题目设置:
在这段讲近似比的页面摘录中，第一道判断题被判为错误，给出的理由是什么？

11 Approximation¶

近似比

Suppose ALG is an \(\alpha\)-approximation algorithm for an optimization problem \(\Pi\) whose approximation ratio is tight. Then for every \(\varepsilon>0\) there is no \((\alpha-\varepsilon)\)-approximation algorithm for \(\Pi\) unless \(P = NP\).

答案

单个算法的紧近似比不等于问题的近似难度下界，可能存在更优算法，答案为 \(\textnormal{F}\)

As we know there is a 2-approximation algorithm for the Vertex Cover problem. Then we must be able to obtain a 2-approximation algorithm for the Clique problem, since the Clique problem can be polynomially reduced to the Vertex Cover problem.

答案

Clique 可多项式归约到 Vertex Cover，仅表示能用顶点覆盖的解判断团的解，并不意味着顶点覆盖的近似算法能直接转化为团的近似算法，故答案为 \(\textnormal{F}\)

那么团问题的近似比具体是多少呢？

已知 \(\rho_{\text{Vertex}} = \frac{C_{\text{Vertex}}}{C^*_{\text{Vertex}}} = \frac{K}{K^*} = 2\)

由团与顶点覆盖的互补关系得：

\(C_{\text{Clique}} = |V| - C_{\text{Vertex}} = |V| - K\)，\(C^*_{\text{Clique}} = |V| - C^*_{\text{Vertex}} = |V| - K^*\)

故 \(\rho_{\text{Clique}} = \frac{C^*_{\text{Clique}}}{C_{\text{Clique}}} = \frac{|V| - K^*}{|V| - K} = \frac{|V| - K^*}{|V| - 2K^*} = 1 + \frac{1}{\frac{|V|}{K^*} - 2} \neq 2\)

所给材料:

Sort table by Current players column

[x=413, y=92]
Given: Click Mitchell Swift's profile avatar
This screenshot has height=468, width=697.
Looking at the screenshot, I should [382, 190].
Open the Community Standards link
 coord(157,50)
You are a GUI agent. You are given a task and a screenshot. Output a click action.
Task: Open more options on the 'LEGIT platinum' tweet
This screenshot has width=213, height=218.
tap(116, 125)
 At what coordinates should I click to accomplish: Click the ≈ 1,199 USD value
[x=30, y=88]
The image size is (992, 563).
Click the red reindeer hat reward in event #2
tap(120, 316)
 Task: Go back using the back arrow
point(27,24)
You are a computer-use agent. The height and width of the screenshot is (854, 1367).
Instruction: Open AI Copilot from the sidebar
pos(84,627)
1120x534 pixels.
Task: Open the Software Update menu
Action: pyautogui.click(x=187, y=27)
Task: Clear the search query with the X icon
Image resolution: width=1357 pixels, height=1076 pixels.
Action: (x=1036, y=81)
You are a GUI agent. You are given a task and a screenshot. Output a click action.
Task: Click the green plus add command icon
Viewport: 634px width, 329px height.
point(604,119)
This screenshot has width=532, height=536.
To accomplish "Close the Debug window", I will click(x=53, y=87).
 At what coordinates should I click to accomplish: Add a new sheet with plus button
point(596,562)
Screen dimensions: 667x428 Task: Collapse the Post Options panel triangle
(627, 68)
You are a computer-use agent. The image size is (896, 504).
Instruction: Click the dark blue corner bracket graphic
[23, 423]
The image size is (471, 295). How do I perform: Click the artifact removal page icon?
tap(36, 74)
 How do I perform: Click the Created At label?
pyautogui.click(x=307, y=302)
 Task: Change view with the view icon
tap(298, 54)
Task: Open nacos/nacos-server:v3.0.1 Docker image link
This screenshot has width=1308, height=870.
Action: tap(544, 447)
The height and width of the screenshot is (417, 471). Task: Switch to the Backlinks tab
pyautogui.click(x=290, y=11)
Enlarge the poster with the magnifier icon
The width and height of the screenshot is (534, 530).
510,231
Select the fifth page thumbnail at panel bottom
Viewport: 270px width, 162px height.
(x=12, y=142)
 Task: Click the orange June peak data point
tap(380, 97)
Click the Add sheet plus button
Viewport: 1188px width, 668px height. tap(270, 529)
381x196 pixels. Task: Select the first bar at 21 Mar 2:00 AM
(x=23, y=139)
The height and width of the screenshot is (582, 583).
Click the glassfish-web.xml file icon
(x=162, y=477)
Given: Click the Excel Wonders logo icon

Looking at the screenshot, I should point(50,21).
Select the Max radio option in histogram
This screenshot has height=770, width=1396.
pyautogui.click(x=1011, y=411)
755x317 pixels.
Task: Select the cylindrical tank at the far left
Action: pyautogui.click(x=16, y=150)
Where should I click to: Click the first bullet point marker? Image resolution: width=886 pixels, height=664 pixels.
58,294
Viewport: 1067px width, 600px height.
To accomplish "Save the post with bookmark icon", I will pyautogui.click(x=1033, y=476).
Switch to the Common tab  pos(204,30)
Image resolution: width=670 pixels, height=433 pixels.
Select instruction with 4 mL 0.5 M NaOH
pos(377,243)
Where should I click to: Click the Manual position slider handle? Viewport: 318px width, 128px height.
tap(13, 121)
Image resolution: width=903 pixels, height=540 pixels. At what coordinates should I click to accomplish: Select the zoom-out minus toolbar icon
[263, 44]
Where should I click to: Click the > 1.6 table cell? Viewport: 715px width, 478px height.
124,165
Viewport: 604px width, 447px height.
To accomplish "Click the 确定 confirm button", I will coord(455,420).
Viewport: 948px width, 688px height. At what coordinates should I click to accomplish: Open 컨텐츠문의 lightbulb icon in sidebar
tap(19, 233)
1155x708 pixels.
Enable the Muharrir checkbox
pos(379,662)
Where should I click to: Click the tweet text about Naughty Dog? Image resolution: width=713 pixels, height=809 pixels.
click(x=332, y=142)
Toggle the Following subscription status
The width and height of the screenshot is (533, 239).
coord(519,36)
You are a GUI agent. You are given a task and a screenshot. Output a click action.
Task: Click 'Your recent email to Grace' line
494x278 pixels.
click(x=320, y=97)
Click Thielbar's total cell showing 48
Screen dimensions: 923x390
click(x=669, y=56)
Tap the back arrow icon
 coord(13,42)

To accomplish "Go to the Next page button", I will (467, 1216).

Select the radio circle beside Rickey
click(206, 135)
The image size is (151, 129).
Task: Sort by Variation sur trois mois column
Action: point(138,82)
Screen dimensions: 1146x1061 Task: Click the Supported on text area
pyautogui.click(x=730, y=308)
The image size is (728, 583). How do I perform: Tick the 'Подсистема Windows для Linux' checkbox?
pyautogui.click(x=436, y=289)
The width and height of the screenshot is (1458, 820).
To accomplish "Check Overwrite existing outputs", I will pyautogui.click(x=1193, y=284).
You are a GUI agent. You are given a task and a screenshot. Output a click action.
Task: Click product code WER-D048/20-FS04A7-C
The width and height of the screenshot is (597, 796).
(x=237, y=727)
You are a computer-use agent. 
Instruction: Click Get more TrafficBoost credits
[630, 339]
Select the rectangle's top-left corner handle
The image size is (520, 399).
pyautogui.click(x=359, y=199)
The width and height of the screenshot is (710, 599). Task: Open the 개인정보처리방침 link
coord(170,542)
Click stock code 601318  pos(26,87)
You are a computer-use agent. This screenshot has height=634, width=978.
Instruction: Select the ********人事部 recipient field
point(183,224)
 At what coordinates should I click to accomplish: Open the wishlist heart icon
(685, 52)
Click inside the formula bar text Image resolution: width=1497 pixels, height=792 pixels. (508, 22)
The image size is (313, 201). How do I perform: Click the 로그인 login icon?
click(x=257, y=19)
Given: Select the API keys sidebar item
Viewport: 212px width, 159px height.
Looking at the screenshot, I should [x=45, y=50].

题目解答:
单个算法的紧近似比不等于问题的近似难度下界，可能存在更优的算法。